PNG at 1024 × 1024 pixels prints cleanly up to about 8 × 8 cm at 300 DPI and displays correctly at any size on screens. SVG is mathematically infinitely scalable and useful for very large-format print, but 1024 px PNG is reliable and universally compatible for standard use.
Can I add a logo or custom colors to the QR code?
autotomate generates standard black-and-white QR codes optimized for maximum scan reliability. Custom colors and embedded logos reduce error-correction capacity. Any overlay that covers more than 30% of the code surface — the ceiling for the highest QR error level — risks producing an unreadable code. For critical uses like product packaging, always test a customized code with multiple devices before printing at scale.

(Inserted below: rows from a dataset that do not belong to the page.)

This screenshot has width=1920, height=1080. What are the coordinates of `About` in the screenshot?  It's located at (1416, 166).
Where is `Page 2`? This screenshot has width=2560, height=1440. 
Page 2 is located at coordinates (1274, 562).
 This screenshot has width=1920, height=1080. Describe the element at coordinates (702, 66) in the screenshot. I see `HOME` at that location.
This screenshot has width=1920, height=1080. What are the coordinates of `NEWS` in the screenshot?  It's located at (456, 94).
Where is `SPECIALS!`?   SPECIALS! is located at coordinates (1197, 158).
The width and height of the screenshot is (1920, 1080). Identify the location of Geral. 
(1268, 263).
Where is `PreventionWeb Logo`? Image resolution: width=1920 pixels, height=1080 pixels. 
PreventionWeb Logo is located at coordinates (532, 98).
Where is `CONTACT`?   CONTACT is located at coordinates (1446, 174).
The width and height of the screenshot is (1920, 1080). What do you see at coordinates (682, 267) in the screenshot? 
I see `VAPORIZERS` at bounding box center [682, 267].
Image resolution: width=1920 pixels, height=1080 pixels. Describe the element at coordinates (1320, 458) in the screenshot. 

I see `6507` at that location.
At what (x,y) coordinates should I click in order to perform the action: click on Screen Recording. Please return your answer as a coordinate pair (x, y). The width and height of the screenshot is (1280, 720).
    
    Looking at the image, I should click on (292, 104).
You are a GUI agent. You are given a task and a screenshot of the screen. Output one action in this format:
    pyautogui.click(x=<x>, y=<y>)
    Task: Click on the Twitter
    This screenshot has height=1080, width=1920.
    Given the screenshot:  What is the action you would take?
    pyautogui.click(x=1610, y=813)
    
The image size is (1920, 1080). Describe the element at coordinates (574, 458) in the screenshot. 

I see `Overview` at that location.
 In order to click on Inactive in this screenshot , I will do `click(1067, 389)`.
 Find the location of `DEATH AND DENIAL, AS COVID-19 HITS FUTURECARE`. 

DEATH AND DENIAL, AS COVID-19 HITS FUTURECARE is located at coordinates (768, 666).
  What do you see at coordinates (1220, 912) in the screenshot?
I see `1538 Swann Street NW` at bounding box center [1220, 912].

How do I create a QR code that opens a WhatsApp chat?
Generate the wa.me link first using the WhatsApp Link Generator — it builds the correct URL with your phone number and an optional pre-filled message. Copy that link, then paste it into the QR Code Generator. The resulting QR code opens a WhatsApp conversation directly when scanned.
Can a QR code track how many times it was scanned?
A QR code itself does not track scans — it is just a static image. Scan tracking requires routing the QR code through a URL that logs requests, such as a UTM-tagged link or a redirect service with analytics. Generate a tracking URL first, then encode that into the QR code.